Vernachlässigte Bedürfnisse führen zur Angst vor Abhängigkeit
Wenn meine psychotherapeutischen KlientInnen die Angst vor der Abhängigkeit von mir und unseren Treffen formulieren, dann handelt es sich meistens um Menschen, die in der Erziehung stark auf Selbständigkeit hin erzogen wurden. Oft kann ich herausfinden, dass es sich sogar eher um eine Art der Vernachlässigung durch die Bezugspersonen handelte. Jemand musste z.B. früh in Fremdbetreuung gehen. Oder die Eltern waren kaum noch verfügbar, weil sie sich um jüngere Geschwister kümmerten.
In der Psychotherapie kann es zum Kontakt mit dem Schmerz kommen, der aus einer solchen Erfahrung resultiert: ein Zu-Kurz-Gekommen-Sein, eine Vernachlässigung führt zu einer Traurigkeit, einer Verlustempfindung.
Davor schrecken die Patienten zurück. Niemand will einen Schmerz spüren. Ein Teil der Therapie ist der Prozess, Wunden mit ihren Schmerzen so da sein zu lassen, wie sie sind. Dann heilt die Wunde. Die Wunde, die nicht beachtet wird, führt bekannterweise zu Komplikationen. Die Lösung ist also eher, sie zu sehen und wenn nötig zu pflegen.
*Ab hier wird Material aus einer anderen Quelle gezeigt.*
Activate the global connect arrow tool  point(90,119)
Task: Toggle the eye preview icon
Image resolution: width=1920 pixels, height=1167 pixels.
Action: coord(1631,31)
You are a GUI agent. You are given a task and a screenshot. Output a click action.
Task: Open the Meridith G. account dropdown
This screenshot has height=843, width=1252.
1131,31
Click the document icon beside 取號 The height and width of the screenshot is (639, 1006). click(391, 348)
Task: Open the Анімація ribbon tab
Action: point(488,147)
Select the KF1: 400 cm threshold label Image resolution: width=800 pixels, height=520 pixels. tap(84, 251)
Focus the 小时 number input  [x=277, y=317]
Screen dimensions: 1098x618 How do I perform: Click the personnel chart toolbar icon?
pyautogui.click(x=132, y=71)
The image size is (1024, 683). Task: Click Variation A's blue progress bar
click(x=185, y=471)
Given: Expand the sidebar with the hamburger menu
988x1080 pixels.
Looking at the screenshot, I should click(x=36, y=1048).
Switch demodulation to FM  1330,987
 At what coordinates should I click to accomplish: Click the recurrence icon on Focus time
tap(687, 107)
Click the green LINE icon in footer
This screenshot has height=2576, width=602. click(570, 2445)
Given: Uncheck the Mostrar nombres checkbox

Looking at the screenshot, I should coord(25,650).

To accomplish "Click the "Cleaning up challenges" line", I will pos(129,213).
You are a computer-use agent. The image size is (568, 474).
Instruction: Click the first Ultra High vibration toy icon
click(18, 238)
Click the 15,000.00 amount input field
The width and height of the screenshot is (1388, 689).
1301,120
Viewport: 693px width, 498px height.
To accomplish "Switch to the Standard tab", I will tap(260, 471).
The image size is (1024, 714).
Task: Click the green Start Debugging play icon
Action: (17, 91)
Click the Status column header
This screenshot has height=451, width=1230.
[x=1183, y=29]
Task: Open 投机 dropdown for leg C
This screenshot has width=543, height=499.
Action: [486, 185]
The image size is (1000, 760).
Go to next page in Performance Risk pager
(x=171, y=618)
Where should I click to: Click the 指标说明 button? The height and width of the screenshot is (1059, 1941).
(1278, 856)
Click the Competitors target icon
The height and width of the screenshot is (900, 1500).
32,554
Pseudoautonomie: leugnen, angewiesen zu sein
Der Schmerz, der durch Abhängigkeit entsteht, führt zu einer Struktur, die auch Pseudoautonomie genannt wird. In der Pseudoautonomie wird das Angewiesensein geleugnet und der Schmerz, der durch mögliche Zurückweisung oder Frustration entstehen kann, damit in Schach gehalten. „Ich brauche Dich nicht und auch sonst nichts, also kann mir auch nichts weh tun, besonders nicht, weil ich dann ja nichts vermisse!“
Autonomie grenzt sich in meiner Definition von Pseudoautonomie dadurch ab, dass man sich in der Kunst der Abhängigkeit übt. In der Autonomie kann man z.B. einen Verlustschmerz spüren, ohne ihn abwehren zu müssen. Der Verlust führt andererseits auch nicht dazu, dass man handlungsunfähig wird bzw. die Handlungsfähigkeit und Lebendigkeit wieder gewinnt und so den Verlust integriert.
Auch PsychotherapeutInnen können Angst haben, dass PatientInnen von ihnen abhängig werden. Dies ist ganz schön ungünstig, wenn es sich um „unterbeelterte“ PatientInnen handelt. Beide nämlich – Therapeut und Patient – umschiffen dann Bedürfnisse nach Abhängigkeit und die Erforschung von bestimmten Kontaktqualitäten in der Psychotherapie: vor allem Nähe, Sympathie, Liebe. So sollen natürlich die Ängste vermieden werden, die mit Hilflosigkeit, Verlassenheit oder auch Sehnsüchten verbunden sein könnten. So kann es dann passieren, dass mit sehr rationalen Argumenten die Pseudoautonomie gepflegt wird, und die eigentliche Heilung verfehlt wird, die im zugewandten Kontakt mit dem überforderten jüngeren Selbst bestehen könnte.
Besser ist, wenn im Therapiegespräch der Psychotherapeut keine Angst vor Gefühlen hat
Aus meiner Sicht ist es notwendig, dass sich Psychotherapeuten dieser Angst bewusst werden. Und letztlich mutiger handeln.
Denn wenn ich etwas gelernt habe, dann das: es ist ungünstig, wenn beide Beteiligten in der Psychotherapie – Patient und Psychotherapeut – Angst vor dem gleichen (z.B. vor Abhängigkeit) haben und es deswegen vermeiden. Dies ist natürlich einer der vielen Gründe dafür, warum nicht das Erlernen der Techniken, sondern die Erforschung des eigenen Seelenraums das wichtigste Pfund auf der Waagschale des Psychotherapeuten ist.